Argentine Navy warship

ARA King is a World War II-era Argentine Navy warship, originally classified as minelayer and later as patrol ship. The vessel is named after Juan King, an Argentine naval officer that served in the Cisplatine War. It is the third Argentine naval ship with this name.

== Design ==

King was as part of a program to build four minelayers during the Second World War. Two (Murature and King) were completed as patrol boats and the others (Piedrabuena and Azopardo) as antisubmarine frigates.

== History ==

King was launched in 1943 and commissioned in 1946.

In 1955, the ship took part of rising against Juan Domingo Perón's government known as Revolución Libertadora, when she acted as a floating battery defending the rebel naval base at Río Santiago.

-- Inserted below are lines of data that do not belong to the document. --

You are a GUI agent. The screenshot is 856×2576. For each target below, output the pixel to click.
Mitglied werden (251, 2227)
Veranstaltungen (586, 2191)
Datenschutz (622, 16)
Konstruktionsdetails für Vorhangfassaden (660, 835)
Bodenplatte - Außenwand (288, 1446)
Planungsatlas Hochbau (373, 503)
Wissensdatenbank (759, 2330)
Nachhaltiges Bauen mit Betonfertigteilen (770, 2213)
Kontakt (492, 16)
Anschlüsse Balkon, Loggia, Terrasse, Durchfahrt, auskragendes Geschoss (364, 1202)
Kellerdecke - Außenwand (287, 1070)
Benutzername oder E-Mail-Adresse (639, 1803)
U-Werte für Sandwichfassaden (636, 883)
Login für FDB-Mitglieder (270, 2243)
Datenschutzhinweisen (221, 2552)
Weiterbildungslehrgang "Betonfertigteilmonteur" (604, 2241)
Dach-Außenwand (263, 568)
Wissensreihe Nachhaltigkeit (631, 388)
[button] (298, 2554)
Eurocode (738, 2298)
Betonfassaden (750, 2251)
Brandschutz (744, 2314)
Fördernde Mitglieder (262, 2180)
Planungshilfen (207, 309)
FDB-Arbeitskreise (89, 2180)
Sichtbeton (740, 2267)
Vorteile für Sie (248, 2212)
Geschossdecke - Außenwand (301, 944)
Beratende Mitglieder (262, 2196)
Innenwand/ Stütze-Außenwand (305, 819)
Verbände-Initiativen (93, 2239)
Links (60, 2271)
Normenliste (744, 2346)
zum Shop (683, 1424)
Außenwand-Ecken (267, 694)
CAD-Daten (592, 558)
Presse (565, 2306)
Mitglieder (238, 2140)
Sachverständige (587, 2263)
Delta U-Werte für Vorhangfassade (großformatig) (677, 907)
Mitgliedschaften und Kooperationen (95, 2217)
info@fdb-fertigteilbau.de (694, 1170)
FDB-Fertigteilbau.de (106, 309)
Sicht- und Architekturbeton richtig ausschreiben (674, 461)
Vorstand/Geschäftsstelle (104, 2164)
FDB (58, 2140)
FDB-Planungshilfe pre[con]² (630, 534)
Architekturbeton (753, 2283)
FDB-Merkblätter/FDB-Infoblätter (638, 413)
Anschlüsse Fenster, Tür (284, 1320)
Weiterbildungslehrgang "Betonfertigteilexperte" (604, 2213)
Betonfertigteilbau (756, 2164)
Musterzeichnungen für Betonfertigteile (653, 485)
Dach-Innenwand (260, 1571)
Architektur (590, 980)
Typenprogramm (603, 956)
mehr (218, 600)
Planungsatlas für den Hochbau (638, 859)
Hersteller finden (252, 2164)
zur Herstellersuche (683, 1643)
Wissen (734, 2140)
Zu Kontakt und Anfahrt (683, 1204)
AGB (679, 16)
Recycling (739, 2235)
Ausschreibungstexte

After the decommissioning of her sister in 2014, King is the oldest still in service in the Argentine navy. She was overhauled from 2015 to 2018 and was still in service as of 2022.

In July 2023, the ship was involved in a collision with a floating bar on the Paraná River and a Naval Prefecture vessel. The damage was reported as minor.